> **What is required**
Copy the following lines of the data word for word. Begin at the line containing "This screenshot has height=541, width=768." and stop after the line containing "will (x=105, y=1234).".

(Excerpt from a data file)
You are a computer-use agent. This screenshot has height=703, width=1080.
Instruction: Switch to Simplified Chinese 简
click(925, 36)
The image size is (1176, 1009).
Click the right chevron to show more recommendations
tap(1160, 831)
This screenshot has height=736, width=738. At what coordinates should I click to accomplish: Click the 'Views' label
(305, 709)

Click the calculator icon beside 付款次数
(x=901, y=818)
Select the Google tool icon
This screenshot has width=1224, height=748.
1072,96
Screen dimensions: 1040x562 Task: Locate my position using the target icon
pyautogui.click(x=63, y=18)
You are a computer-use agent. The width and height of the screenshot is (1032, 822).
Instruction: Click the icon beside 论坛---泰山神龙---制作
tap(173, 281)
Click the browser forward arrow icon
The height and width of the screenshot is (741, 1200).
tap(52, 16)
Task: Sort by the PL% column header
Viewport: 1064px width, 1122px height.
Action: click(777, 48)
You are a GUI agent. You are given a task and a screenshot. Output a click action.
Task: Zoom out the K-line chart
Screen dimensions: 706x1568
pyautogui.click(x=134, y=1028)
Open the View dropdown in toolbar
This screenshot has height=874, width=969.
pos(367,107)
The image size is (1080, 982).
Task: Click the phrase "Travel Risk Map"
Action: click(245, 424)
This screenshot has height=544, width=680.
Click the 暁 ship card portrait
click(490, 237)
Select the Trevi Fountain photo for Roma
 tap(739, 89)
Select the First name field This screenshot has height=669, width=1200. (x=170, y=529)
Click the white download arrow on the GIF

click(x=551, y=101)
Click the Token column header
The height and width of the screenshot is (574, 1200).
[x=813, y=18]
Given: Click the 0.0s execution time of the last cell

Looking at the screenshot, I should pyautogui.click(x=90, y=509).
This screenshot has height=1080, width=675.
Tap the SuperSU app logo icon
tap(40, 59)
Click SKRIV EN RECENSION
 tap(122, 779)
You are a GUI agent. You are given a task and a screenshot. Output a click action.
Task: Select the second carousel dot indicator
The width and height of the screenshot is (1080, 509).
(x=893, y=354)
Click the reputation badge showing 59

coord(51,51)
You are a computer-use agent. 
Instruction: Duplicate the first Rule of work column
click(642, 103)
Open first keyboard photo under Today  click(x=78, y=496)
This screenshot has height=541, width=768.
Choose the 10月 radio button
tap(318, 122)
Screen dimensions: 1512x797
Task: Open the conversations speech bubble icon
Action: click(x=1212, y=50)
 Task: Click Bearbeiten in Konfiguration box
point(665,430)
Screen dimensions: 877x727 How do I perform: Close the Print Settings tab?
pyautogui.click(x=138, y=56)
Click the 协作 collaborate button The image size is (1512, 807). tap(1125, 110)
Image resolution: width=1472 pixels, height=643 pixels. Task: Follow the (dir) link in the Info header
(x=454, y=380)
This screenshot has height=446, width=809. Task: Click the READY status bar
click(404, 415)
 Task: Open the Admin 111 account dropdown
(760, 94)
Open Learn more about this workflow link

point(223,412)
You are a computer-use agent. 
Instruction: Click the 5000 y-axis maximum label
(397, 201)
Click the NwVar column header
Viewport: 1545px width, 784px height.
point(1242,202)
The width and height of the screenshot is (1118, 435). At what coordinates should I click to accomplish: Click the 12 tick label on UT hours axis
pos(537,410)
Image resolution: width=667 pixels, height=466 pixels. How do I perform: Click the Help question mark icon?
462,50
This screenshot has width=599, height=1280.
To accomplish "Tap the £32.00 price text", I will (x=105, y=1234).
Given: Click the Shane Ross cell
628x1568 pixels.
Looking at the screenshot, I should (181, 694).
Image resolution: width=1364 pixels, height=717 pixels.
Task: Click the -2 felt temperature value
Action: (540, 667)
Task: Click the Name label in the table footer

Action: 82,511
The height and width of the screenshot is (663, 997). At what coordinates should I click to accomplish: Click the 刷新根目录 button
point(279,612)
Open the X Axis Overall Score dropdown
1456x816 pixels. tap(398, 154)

> **Full solution**
This screenshot has height=541, width=768.
Choose the 10月 radio button
tap(318, 122)
Screen dimensions: 1512x797
Task: Open the conversations speech bubble icon
Action: click(x=1212, y=50)
 Task: Click Bearbeiten in Konfiguration box
point(665,430)
Screen dimensions: 877x727 How do I perform: Close the Print Settings tab?
pyautogui.click(x=138, y=56)
Click the 协作 collaborate button The image size is (1512, 807). tap(1125, 110)
Image resolution: width=1472 pixels, height=643 pixels. Task: Follow the (dir) link in the Info header
(x=454, y=380)
This screenshot has height=446, width=809. Task: Click the READY status bar
click(404, 415)
 Task: Open the Admin 111 account dropdown
(760, 94)
Open Learn more about this workflow link

point(223,412)
You are a computer-use agent. 
Instruction: Click the 5000 y-axis maximum label
(397, 201)
Click the NwVar column header
Viewport: 1545px width, 784px height.
point(1242,202)
The width and height of the screenshot is (1118, 435). At what coordinates should I click to accomplish: Click the 12 tick label on UT hours axis
pos(537,410)
Image resolution: width=667 pixels, height=466 pixels. How do I perform: Click the Help question mark icon?
462,50
This screenshot has width=599, height=1280.
To accomplish "Tap the £32.00 price text", I will (x=105, y=1234).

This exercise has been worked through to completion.